TASK DETAILS.
Omit the images. Copy each entry word for word.

(Saved entries)
************
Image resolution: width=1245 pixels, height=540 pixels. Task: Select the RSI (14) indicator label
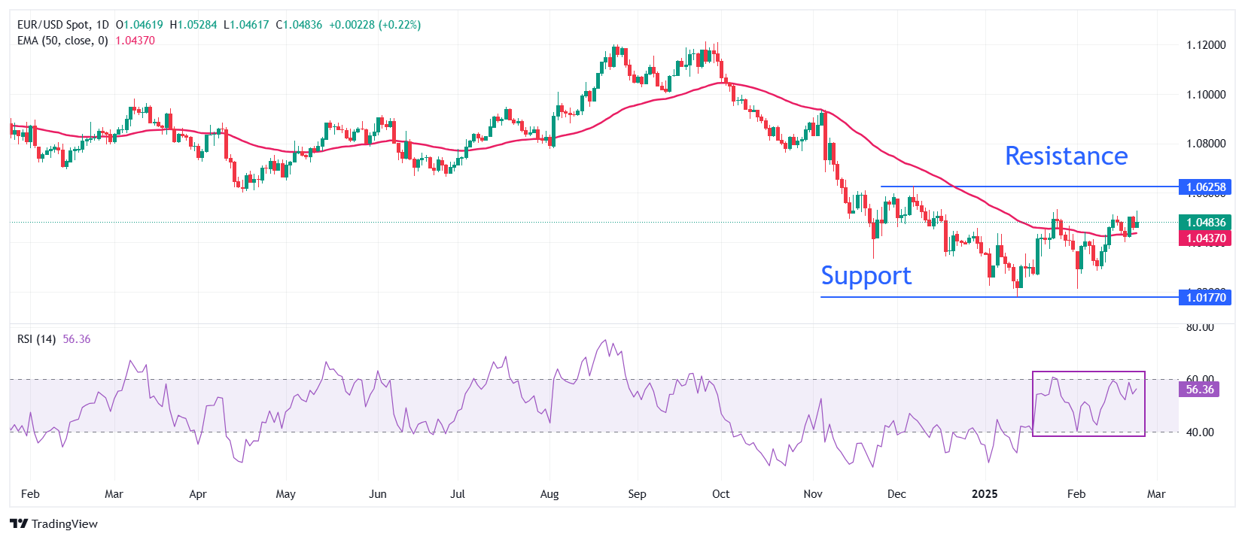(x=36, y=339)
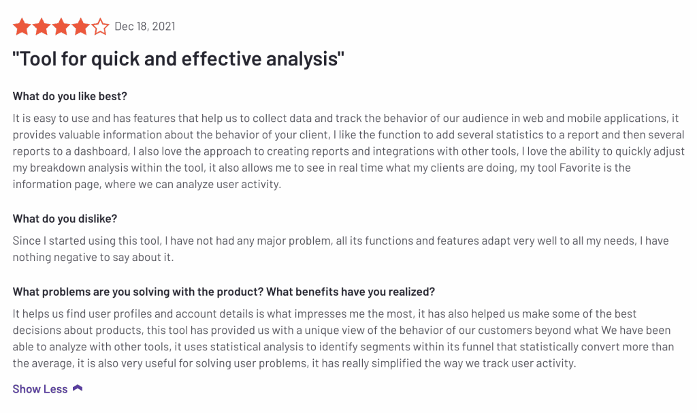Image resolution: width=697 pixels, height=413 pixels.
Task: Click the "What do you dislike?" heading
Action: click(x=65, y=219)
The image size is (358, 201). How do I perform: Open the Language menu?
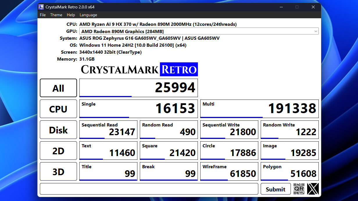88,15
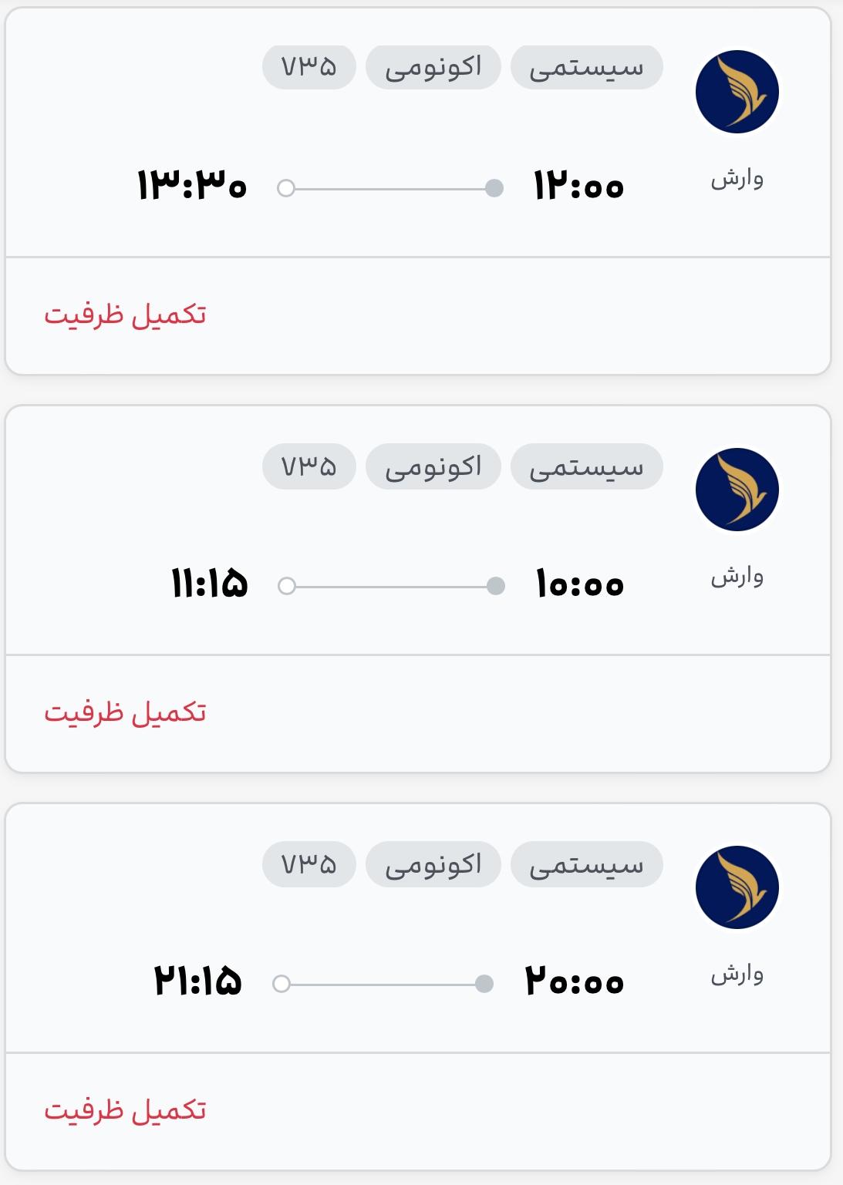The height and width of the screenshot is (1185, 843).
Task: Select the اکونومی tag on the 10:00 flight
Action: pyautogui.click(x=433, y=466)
************
EXERCISE RESPONSE.
Image resolution: width=1245 pixels, height=540 pixels. Task: Select the RSI (14) indicator label
(x=36, y=339)
Image resolution: width=697 pixels, height=413 pixels.
Task: Click the "What do you dislike?" heading
Action: click(x=65, y=219)
The image size is (358, 201). How do I perform: Open the Language menu?
88,15
The height and width of the screenshot is (1185, 843).
Task: Select the اکونومی tag on the 10:00 flight
Action: pyautogui.click(x=433, y=466)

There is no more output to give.